— BEGIN Exercise materials —

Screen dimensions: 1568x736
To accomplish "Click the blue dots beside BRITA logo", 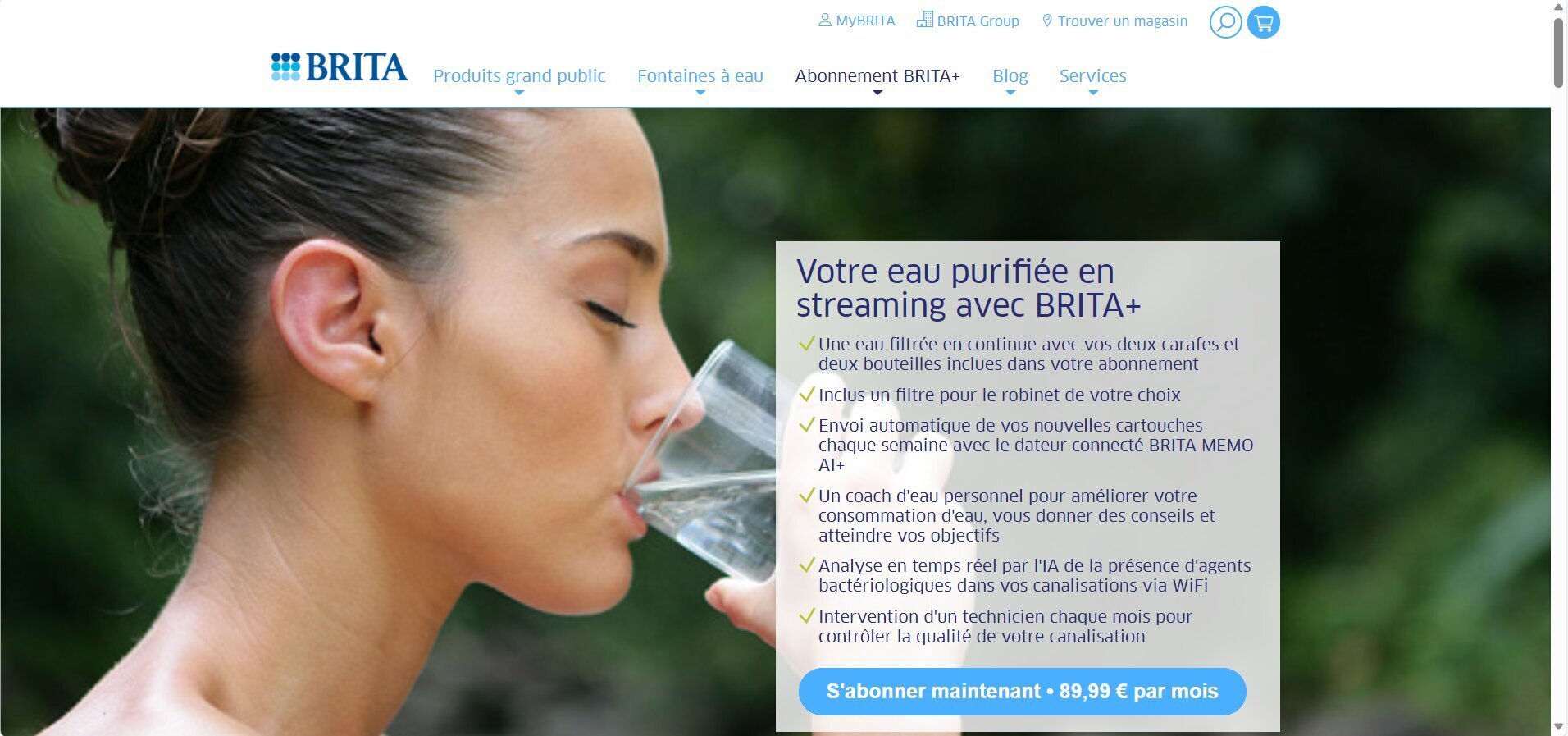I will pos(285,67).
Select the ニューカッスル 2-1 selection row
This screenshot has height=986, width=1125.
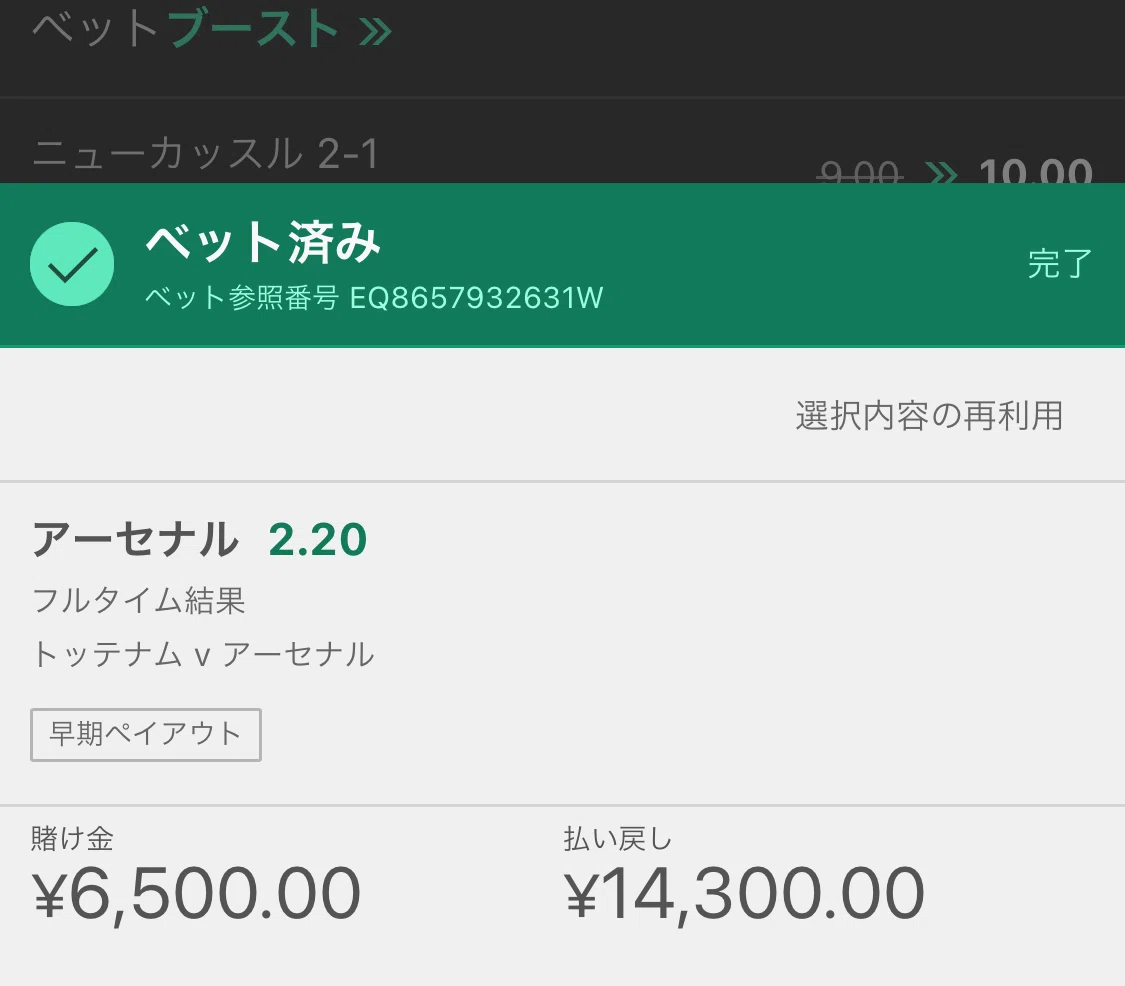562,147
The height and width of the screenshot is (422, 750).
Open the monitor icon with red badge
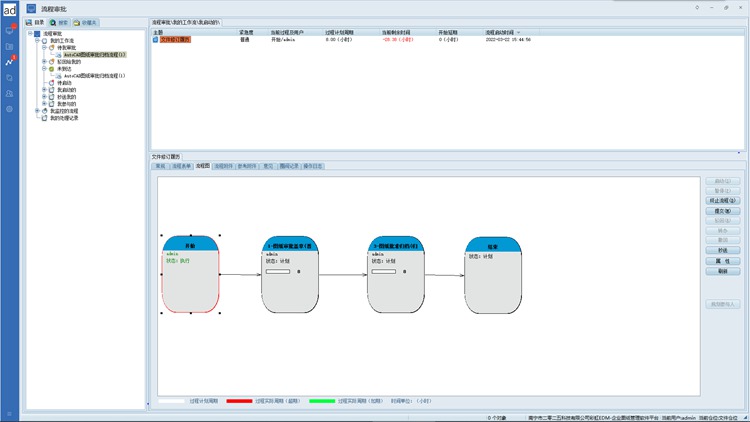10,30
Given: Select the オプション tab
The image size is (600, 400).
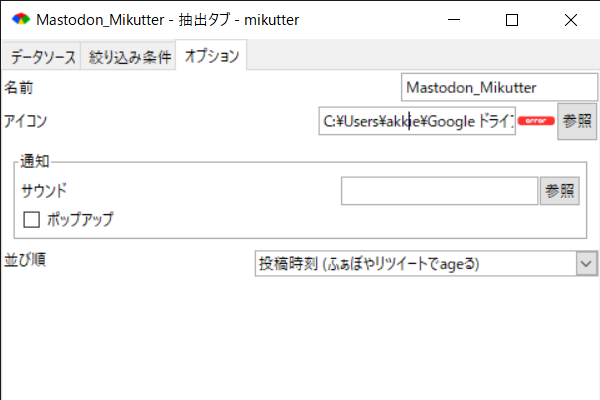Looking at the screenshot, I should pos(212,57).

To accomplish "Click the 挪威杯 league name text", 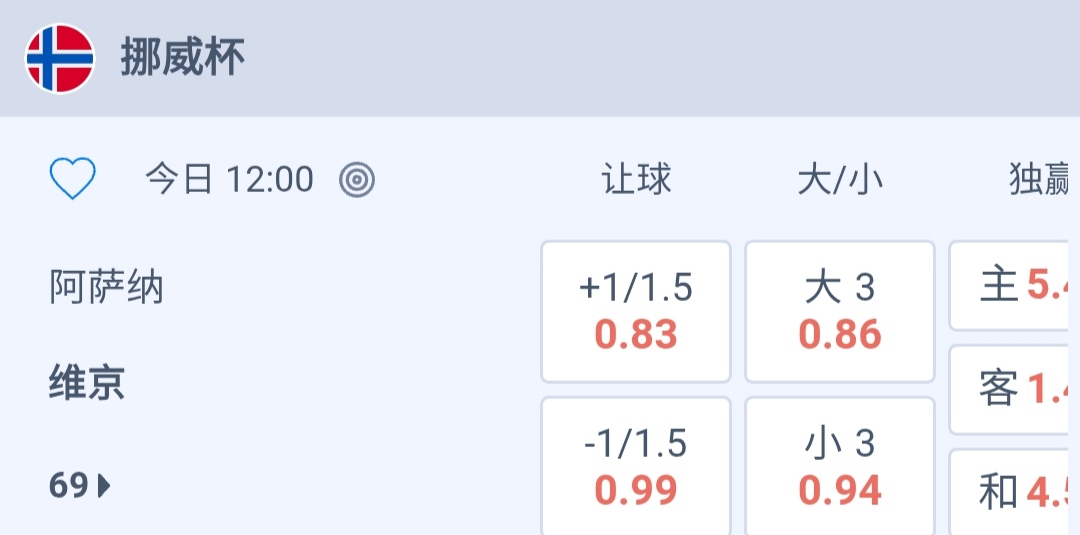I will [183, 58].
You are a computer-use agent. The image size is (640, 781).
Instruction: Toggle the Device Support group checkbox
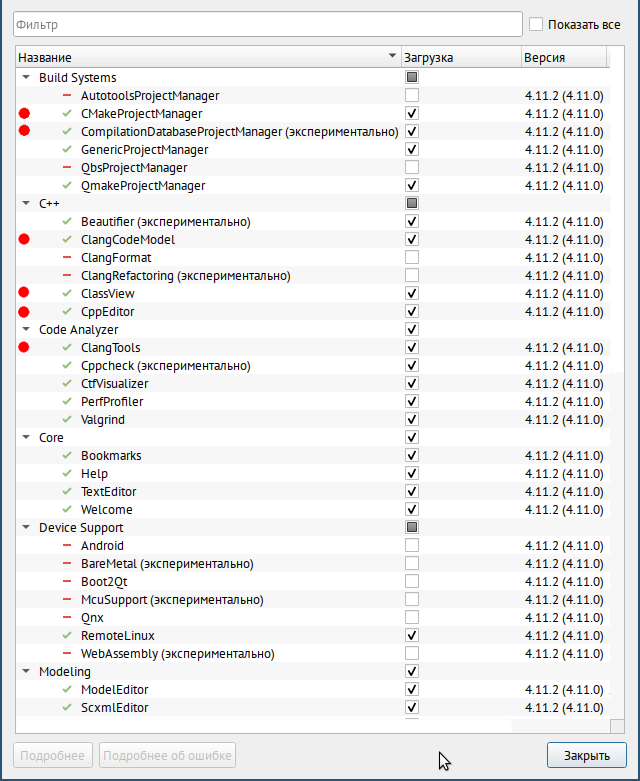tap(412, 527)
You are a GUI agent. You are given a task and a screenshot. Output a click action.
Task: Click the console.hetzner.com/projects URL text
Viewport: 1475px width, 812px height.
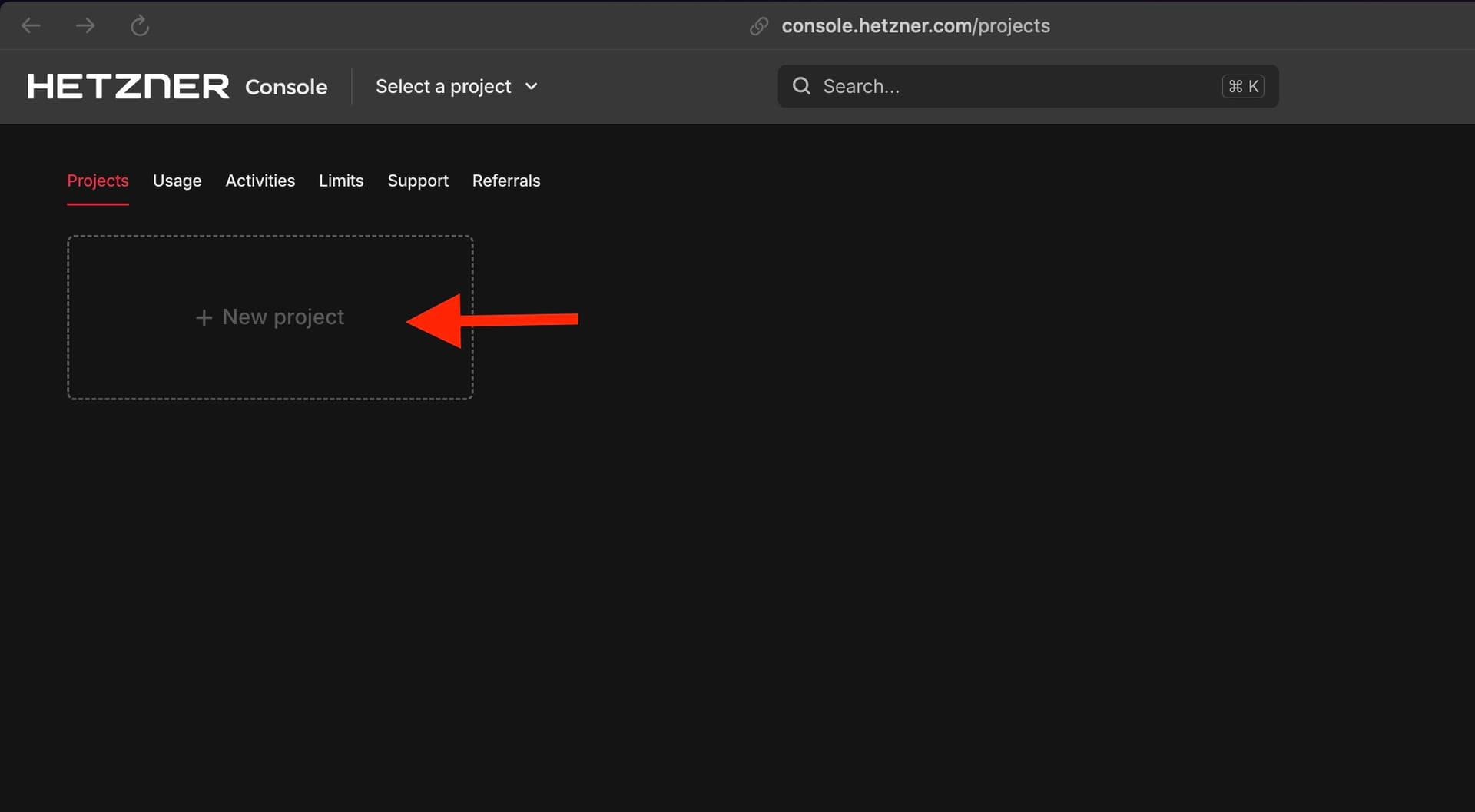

— END Exercise materials —

Work instructions: Return the lines of the data word for word, starting with the line that contains "You are a computer-use" and going on through the end of the data. Leave the pictures out of your answer.

Answer to this task:
You are a computer-use agent. The image size is (640, 781).
Instruction: Toggle the Device Support group checkbox
tap(412, 527)
You are a GUI agent. You are given a task and a screenshot. Output a click action.
Task: Click the console.hetzner.com/projects URL text
Viewport: 1475px width, 812px height.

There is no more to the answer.